- Relator(a)
- Ministro Ricardo Villas Bôas Cueva
- Órgão julgador
- Terceira Turma
- Data do julgamento
- 13/04/2026
- Data de publicação
- 16/04/2026
STJ – Acórdão, Rel. Ministro Ricardo Villas Bôas Cueva, Terceira Turma, j. 13/04/2026, p. 16/04/2026
RECURSO ESPECIAL. DIREITO CIVIL. CONTA CORRENTE. CHEQUE ESPECIAL. JUROS REMUNERATÓRIOS. PRÉVIA FIXAÇÃO. AUSÊNCIA DE OBRIGATORIEDADE. ABUSIVIDADE. TAXA MÉDIA DE MERCADO. DISCREPÂNCIA. REVISÃO. IMPOSSIBILIDADE. SÚMULA Nº 7/STJ.1. A jurisprudência do Superior Tribunal de Justiça entende que, nos contratos de conta corrente com previsão de limite de crédito automático (cheque especial), a ausência de prévia estipulação da taxa dos juros remuneratórios não acarreta, por si só, a limitação automática desses juros à taxa média de mercado, de modo que a Súmula nº 530/STJ não se aplica mecanicamente a essa modalidade contratual.

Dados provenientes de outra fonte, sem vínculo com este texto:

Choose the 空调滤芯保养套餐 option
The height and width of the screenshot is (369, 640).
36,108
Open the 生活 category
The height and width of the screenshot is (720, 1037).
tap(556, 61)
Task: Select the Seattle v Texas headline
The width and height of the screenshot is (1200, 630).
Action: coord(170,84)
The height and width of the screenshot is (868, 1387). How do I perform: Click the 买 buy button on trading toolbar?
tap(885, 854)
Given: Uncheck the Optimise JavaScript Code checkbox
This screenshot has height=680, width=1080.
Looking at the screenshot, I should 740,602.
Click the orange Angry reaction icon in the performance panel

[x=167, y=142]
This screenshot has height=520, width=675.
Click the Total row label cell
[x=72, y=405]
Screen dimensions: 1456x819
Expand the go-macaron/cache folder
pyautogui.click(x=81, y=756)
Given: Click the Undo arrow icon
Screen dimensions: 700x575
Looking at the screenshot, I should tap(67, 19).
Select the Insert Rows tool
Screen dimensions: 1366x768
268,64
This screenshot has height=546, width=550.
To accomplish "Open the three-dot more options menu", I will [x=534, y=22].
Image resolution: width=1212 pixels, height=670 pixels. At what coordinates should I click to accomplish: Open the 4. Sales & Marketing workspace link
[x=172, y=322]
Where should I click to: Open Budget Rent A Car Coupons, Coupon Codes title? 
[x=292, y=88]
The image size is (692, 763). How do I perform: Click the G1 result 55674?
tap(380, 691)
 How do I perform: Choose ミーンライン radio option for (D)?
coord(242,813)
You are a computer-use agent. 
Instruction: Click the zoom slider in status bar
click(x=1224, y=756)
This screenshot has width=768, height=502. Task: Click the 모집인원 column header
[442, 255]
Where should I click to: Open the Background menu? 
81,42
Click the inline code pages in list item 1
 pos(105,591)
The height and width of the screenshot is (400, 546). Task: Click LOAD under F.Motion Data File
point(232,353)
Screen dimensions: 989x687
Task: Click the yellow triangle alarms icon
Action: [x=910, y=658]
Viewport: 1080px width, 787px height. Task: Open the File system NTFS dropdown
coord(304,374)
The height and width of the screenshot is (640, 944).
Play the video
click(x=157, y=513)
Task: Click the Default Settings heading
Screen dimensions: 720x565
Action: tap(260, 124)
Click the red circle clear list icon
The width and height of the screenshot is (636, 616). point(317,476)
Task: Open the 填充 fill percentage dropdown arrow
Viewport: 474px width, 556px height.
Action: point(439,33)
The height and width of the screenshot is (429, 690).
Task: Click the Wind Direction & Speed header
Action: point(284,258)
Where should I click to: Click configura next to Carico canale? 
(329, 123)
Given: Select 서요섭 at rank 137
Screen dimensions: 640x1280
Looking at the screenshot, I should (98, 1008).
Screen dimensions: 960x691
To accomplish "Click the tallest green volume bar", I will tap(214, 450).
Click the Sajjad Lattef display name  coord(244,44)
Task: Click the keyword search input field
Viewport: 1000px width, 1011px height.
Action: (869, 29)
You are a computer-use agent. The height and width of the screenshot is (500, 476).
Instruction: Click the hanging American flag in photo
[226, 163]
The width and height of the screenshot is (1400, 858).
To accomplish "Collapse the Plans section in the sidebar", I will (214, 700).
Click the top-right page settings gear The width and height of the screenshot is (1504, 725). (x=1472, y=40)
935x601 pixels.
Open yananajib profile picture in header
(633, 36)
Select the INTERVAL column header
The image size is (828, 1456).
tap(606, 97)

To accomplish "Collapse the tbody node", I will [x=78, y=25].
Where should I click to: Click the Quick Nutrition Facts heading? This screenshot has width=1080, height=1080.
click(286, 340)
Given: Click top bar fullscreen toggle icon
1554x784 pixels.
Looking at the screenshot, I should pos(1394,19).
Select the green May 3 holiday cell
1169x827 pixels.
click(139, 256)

Precedentes.2. O contrato de conta corrente com limite de crédito configura negócio jurídico complexo: enquanto não utilizado o limite, a instituição financeira apenas administra os valores depositados; com a utilização do cheque especial, aperfeiçoa-se relação jurídica autônoma de natureza creditícia, assemelhada a contrato de empréstimo, cuja taxa de juros, variável e divulgada por diversos canais, remunera o capital efetivamente colocado à disposição do correntista e se sujeita às condições de mercado vigentes no momento da utilização.3. Nessa espécie contratual, a impossibilidade prática de prévia estipulação exata da taxa de juros remuneratórios - porque desconhecido o momento de utilização do crédito e as condições de mercado então prevalentes - impõe que a abusividade seja aferida apenas quando demonstrada manifesta discrepância entre a taxa cobrada e a taxa média de mercado divulgada pelo Banco Central, bem como após análise das demais circunstâncias creditícias e mercadológicas que envolvem o crédito.4. O acórdão recorrido alinhou-se à orientação consolidada do Superior Tribunal de Justiça ao manter os juros cobrados, por concluir, com base no conjunto probatório, que não houve demonstração de abusividade.5. A pretensão recursal de rever a conclusão do tribunal de origem quanto à abusividade dos juros remuneratórios exigiria o reexame do acervo fático-probatório, providência vedada em recurso especial, nos termos da Súmula nº 7/STJ.6. Recurso especial parcialmente conhecido e, nessa extensão, não provido.